For small r this seems to work, e.g., testnufft(16,1e-4);

If r increases, aliasing errors apper, e.g., testnufft(16,1e-2);

Incresing N does not help much, e.g. testnufft(128,1e-2);

Replacing the line: f = [0:N-1]'/2/pi; % equally spaced frequencies

by: f = [0:fix(N/2)-1,-fix(N/2):-1]'/2/pi; % alternative frequencies

helps a bit, e.g., now testnufft(128,1e-2); works.

But it does not work for more uneven data, e.g., testnufft(128,0.7); where aliasing errors appear.

Increasing the number of nodes does not help, e.g., testnufft(1024,1);

What did I miss in the use of nufft?

How to avoid this aliasing problem?

Chris Turnes
on 17 Mar 2021

What you are observing here is the effects of non-uniform sampling; the further you get from uniform sampling, the less you can expect the evenly-spaced coefficients computed with nufft to resemble the "ground truth" you'd get from using uniform sampling.

Another way to consider this is to look at what happens to the transform itself if you try to "undo" it. That is, if the points are evenly spaced, you have the FFT, and if you reverse the transform you'll get back the original input (scaled by a factor of N). You can test this by explicitly building the DFT matrix in your code and seeing how close you get to an identity by doing the round trip transform:

N = 16;

y = (0:N-1)'/N*2*pi; % equally spaced time points

f = (0:N-1)'/2/pi; % equally spaced frequencies

Fideal = cospi(2*f(:)*y(:)') + 1j*sinpi(2*f(:)*y(:)');

norm(Fideal'*Fideal - N*eye(N))

The quantity Fideal' is a scaled inverse FFT, so it takes uniform frequency data back onto the uniform time grid; you expect the norm here to be small, because it means taking an FFT and then an inverse FFT gives you back something very close to the original data (there's some numerical round-off, so it won't be 0).
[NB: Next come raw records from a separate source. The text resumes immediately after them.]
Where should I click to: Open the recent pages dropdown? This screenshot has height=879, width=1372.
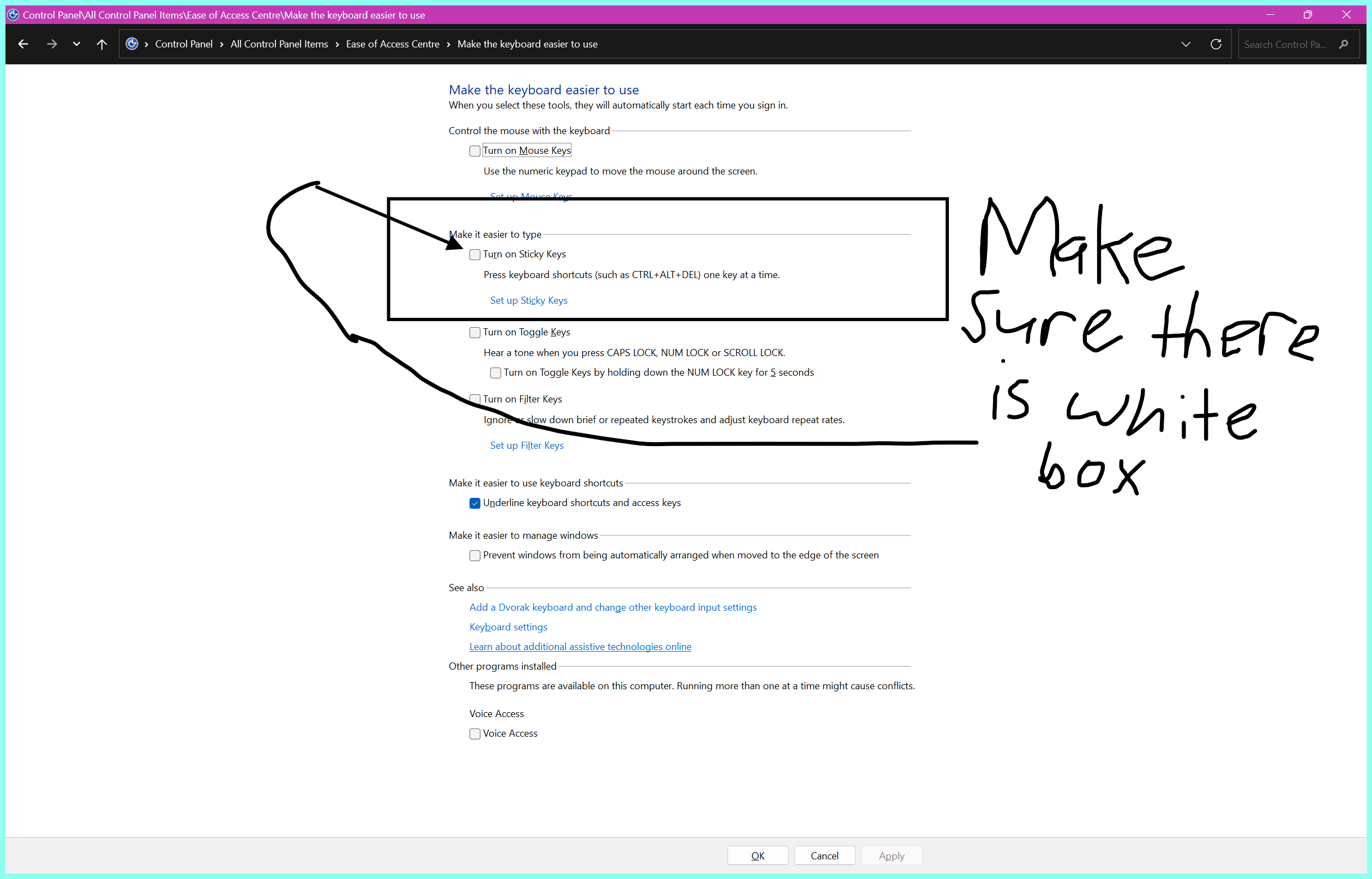[x=76, y=44]
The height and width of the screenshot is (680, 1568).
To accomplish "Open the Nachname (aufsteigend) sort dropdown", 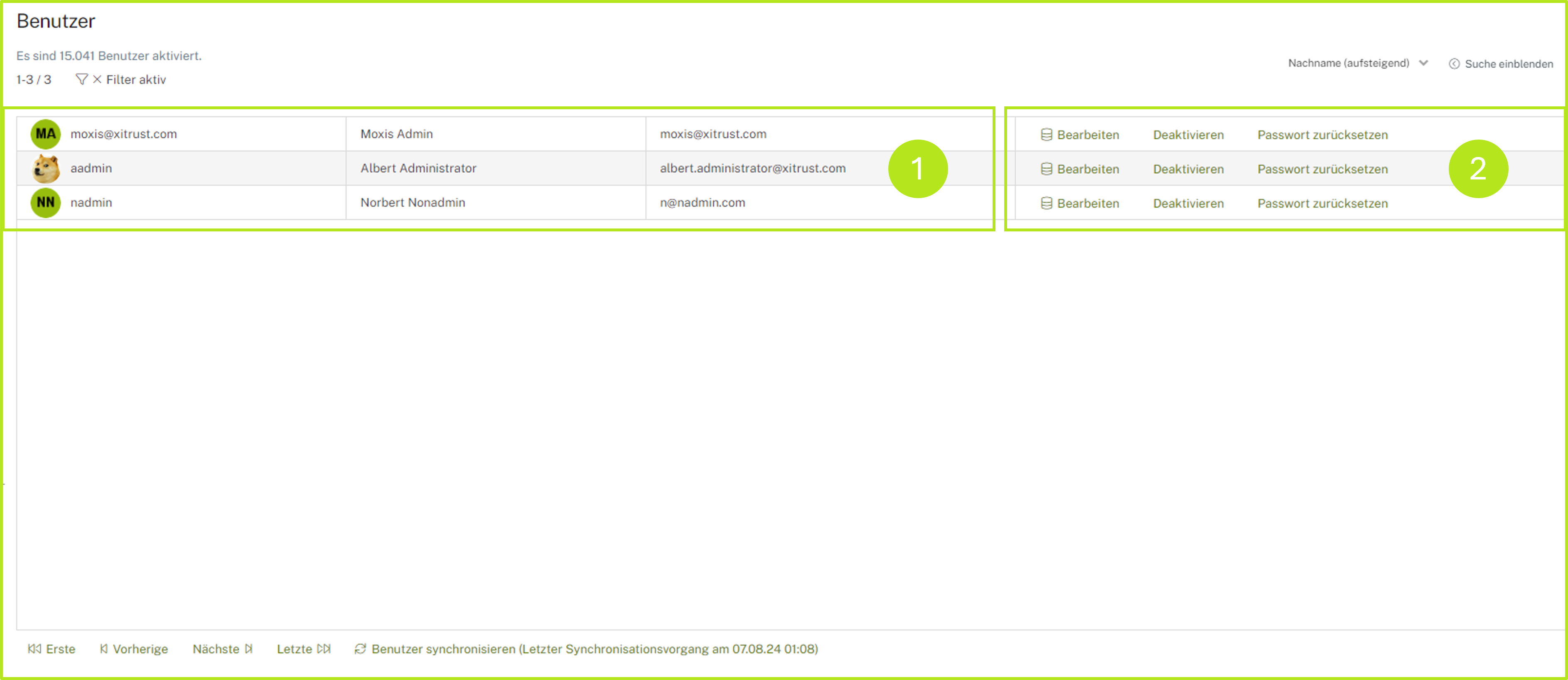I will (x=1348, y=63).
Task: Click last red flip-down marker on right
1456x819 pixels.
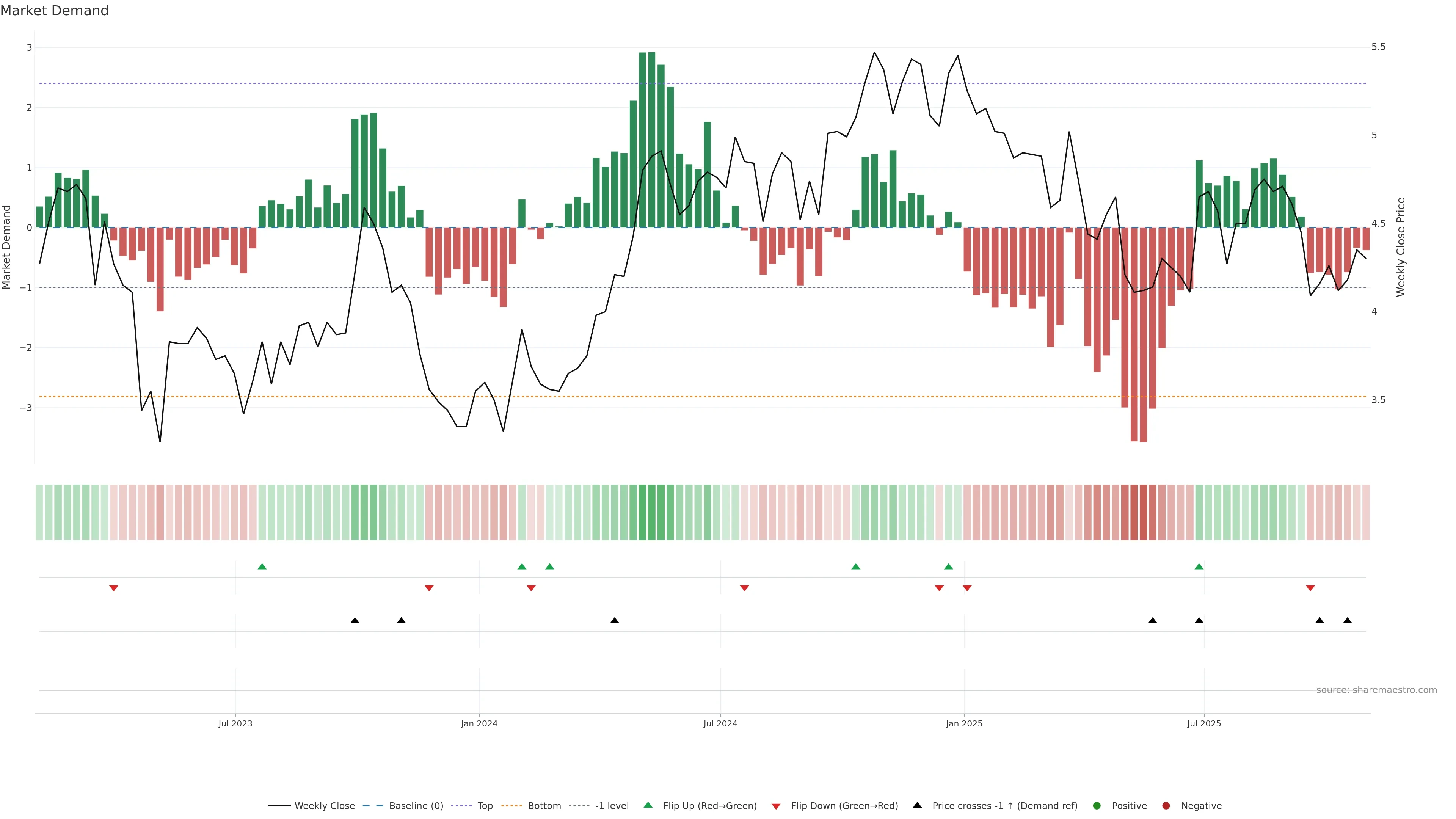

If you try to apply that inverse FFT from the uniformly-spaced frequency data that nufft gives you from your non-uniformly-sampled time grid, you'll find as you let the samples drift further and further from uniform you lose more and more of your ability to faithfully reconstruct the input because you're getting less and less of a faithful representation of the "true" spectrum:

r = 1e-8;

t = y - r*sin(y); % uneven time points

Fact = cospi(2*f(:)*t(:)') + 1j*sinpi(2*f(:)*t(:)');

norm(Fideal'*Fact - N*eye(N))

% Compare this now as we increase r:

r = 1e-4;

t = y - r*sin(y); % uneven time points

Fact = cospi(2*f(:)*t(:)') + 1j*sinpi(2*f(:)*t(:)');

norm(Fideal'*Fact - N*eye(N))

% Even more

r = 1e-2;

t = y - r*sin(y); % uneven time points

Fact = cospi(2*f(:)*t(:)') + 1j*sinpi(2*f(:)*t(:)');

norm(Fideal'*Fact - N*eye(N))

It's just the mathematical nature of the transform and non-uniform sampling; when you stop sampling uniformly you start losing information about your data that is necessary for reconstruction. The more non-uniform you get, the less you can rely on the nufft results by themselves to give you a faithful estimate of the spectrum of the continuous-time signal you're sampling.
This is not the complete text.